Sareeta Bipin Amrute
HUM 597
Seattle Campus

Special Topics in the Humanities

Credit/no-credit only.

Class description

In preparation for the UW visit of Katz Lecturer Dipesh Chakrabarty, this seminar will devote close study to several selections from Chakrabarty’s work, paying particular attention to his workings out of universal and particular histories.

Course Description: Chakrabarty’s writing emerges out of a sustained engagement with the intimate histories of Bengal, radical approaches to history writing practiced by the Subaltern Studies Group, and the work of Marx and post-Marxian theory. The seminar is framed around three themes useful in approaching his work: Reworking Concepts and Categories, The Political Life of the Nation, and History, Modernity, and Futurity. We will read selections from his major works according to these themes. In the final two sessions we will turn to how his recent work on climate change and accounts of human subjectivity fit into and depart from Chakrabarty’s earlier concerns.

We will meet twice before Chakrabarty’s visit and once following his visit to contextualize his public lecture. In addition to attending all sessions and keeping up with assigned readings, students are required to attend “Between Globalization and Global Warming: the Long and the Short of Human History“ the Solomon Katz Distinguished Lecture in the Humanities given by Chakrabarty on Tuesday, Nov. 17th at 7:00pm in Kane 220 and his follow-up Colloquium on Wednesday Nov. 18th from 9:00-11:00am in Communications 202.
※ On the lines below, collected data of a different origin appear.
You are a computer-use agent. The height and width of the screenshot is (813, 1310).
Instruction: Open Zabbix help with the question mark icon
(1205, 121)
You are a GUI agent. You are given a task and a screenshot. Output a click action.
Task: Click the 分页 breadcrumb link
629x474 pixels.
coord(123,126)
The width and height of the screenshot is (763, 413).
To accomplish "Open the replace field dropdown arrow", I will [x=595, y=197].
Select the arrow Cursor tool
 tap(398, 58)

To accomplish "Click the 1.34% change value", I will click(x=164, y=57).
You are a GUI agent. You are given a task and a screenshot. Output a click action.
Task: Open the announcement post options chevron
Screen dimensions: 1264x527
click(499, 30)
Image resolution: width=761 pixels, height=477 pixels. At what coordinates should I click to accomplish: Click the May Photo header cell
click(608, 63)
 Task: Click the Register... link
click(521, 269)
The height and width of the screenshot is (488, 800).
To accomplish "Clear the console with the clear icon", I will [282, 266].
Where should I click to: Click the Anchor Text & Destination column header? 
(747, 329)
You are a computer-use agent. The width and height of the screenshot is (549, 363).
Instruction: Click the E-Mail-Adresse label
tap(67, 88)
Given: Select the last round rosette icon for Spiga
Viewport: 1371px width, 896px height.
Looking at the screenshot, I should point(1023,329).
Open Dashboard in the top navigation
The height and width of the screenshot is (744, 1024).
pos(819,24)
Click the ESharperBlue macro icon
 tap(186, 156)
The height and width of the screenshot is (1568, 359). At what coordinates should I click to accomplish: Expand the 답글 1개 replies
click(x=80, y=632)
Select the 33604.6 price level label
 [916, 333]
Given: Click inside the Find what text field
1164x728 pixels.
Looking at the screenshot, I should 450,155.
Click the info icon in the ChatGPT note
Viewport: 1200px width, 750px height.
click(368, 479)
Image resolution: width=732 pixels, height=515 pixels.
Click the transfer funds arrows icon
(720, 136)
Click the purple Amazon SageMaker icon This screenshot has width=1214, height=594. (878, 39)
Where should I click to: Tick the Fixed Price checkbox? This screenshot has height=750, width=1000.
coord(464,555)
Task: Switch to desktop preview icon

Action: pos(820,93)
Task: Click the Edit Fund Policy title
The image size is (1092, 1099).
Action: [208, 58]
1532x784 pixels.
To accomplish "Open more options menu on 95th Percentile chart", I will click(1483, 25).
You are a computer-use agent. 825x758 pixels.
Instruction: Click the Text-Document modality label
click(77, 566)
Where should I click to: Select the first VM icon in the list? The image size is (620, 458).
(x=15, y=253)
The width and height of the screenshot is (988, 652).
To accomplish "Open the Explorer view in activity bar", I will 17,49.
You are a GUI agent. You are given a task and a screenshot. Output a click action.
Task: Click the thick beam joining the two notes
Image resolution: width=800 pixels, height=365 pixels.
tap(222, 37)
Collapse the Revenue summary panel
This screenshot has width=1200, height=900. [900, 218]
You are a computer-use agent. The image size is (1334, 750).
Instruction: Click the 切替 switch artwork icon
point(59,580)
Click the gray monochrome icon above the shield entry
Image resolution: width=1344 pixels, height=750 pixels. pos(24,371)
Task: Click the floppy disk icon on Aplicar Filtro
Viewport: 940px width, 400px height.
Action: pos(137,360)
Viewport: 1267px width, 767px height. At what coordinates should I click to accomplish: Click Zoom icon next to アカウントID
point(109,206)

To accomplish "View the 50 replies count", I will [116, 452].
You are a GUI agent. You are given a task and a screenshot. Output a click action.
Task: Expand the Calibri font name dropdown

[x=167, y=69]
Selections from all readings will be available in electronic format. Provincializing Europe and Rethinking Working Class History have also been order at the University of Washington Bookstore.

Week 1 (Nov. 2): Reworking concepts and categories

Chakrabarty, Dipesh, 1989. Rethinking Working Class History, Bengal 1890-1940. Princeton: Princeton University Press. (especially chs 3-7, pp. 65-230).

Chakrabarty, Dipesh, 2001. “Universalism and Belonging in the Logic of Capital” Public Culture 12(3):653-678.

Week 2 (Nov. 9): The political life of the nation

Chakrabarty, Dipesh 2007 [2000]. Provincializing Europe. Princeton: Princeton University Press. (especially pp. ix-26; 47-71; 117-148; 180-213).

Chakrabarty, Dipesh 2002. “A Small History of Subaltern Studies” in Habitations of Modernity. Chicago: University of Chicago Press, pp. 3-19.

Recommended: Pandey, Gyan, 2008. “Subaltern Citizens and Their Histories” Interventions 10:3, 271-284.

Ghosh, Amitav and Chakrabarty, Dipesh 2002. “A Correspondence on Provincializing Europe” Radical History Review 83:146-172.

Week 3 (Nov 17 & 18): Katz Lecture and colloquium

No meeting Monday. In preparation for Chakrabarty’s Lecture please read:

Chakrabarty, Dipesh 2009. “The Climate of History: Four Theses” Critical Inquiry 35(2):197-222.

Antonio Y. Vazquez-Arroyo “Universal History Disowned: On Critical Theory and Postcolonialism” unpublished ms. http://faculty.virginia.edu/pol- theoryprogram/Universal%20History%20Disavowed-UVA.pdf

Week 4: History, modernity, futurity

Please review “The Climate of History: Four Theses” for discussion.

Chakrabarty, Dipesh 2007. "In the Name of Politics": Democracy and the Power of the Multitude in India” in From the Colonial to the Postcolonial: India and Pakistan in Transition. Dipesh Chakrabarty, Rochna Majumdar, and Andrew Sartori, eds. London: Oxford University Press.

Charkrabarty, Dipesh 2008. “The Power of Superstition in Public Life in India”, EPW 43(20):16.

Chakrabarty, Dipesh 2009. “The Modern and the Secular in the West: An Outsider’s View” Journal of the American Academy of Religion, pp. 1-11.

Recommended: Chakrabarty, Dipesh 2002. “Kadhi and the Political Man” and “The In-Human and the Ethical in Communal Violence” in Habitations of Modernity. Chicago: University of Chicago Press, pp. 51-64 and 138-148.

Student learning goals

General method of instruction

Recommended preparation

Class assignments and grading


The information above is intended to be helpful in choosing courses. Because the instructor may further develop his/her plans for this course, its characteristics are subject to change without notice. In most cases, the official course syllabus will be distributed on the first day of class.